▶ _Task to carry out_
Whenever the word "high" appears in a line of the data below, copy that line.

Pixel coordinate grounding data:
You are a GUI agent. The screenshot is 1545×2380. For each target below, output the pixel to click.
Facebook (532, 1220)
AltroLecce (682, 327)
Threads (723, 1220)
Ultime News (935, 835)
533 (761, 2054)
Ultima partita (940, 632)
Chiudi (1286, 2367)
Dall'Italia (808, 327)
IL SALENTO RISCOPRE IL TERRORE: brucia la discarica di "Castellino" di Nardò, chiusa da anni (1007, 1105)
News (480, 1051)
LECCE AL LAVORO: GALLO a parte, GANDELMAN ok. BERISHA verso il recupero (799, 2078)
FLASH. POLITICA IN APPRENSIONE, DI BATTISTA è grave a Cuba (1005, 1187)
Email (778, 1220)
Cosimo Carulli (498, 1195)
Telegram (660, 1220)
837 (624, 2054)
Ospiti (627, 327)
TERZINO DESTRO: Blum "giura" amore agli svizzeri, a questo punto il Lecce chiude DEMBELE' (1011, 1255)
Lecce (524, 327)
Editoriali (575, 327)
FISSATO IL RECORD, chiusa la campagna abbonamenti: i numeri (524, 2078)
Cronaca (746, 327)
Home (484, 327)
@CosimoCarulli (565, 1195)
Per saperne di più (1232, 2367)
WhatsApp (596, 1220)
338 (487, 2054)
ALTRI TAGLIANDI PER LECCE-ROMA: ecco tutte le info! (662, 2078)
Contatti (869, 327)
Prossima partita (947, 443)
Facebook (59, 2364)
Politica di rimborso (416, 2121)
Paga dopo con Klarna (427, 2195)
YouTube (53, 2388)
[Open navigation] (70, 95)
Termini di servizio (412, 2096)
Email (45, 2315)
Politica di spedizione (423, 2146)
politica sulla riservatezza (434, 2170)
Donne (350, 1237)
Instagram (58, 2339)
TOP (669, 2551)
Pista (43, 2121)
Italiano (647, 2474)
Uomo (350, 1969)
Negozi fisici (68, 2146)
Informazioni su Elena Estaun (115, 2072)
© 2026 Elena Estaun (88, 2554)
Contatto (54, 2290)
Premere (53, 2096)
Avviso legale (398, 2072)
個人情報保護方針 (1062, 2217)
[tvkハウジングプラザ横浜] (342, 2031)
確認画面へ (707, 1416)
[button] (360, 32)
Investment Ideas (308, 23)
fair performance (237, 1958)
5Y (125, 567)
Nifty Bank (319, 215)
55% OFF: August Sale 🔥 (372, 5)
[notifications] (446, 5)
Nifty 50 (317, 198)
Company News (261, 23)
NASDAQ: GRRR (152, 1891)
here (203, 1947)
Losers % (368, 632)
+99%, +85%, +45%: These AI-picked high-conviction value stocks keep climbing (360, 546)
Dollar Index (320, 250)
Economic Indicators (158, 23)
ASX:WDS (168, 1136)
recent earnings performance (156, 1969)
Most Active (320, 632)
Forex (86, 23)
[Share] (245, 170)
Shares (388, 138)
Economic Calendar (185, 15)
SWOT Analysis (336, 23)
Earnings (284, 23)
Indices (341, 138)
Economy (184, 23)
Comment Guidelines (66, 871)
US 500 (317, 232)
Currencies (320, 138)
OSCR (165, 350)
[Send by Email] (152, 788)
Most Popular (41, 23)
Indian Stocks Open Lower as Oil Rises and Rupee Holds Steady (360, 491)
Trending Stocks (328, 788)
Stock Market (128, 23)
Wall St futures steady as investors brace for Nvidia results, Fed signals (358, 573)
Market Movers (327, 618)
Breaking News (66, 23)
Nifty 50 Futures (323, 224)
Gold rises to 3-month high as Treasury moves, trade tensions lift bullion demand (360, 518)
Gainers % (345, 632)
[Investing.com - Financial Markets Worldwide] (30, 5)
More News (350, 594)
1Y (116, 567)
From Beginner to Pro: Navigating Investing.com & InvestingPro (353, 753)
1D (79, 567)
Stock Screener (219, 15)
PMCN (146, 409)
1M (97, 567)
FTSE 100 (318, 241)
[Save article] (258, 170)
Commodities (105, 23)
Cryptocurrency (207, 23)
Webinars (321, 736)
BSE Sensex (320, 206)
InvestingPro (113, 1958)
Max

▶ _Final answer_
+99%, +85%, +45%: These AI-picked high-conviction value stocks keep climbing (360, 546)
Gold rises to 3-month high as Treasury moves, trade tensions lift bullion demand (360, 518)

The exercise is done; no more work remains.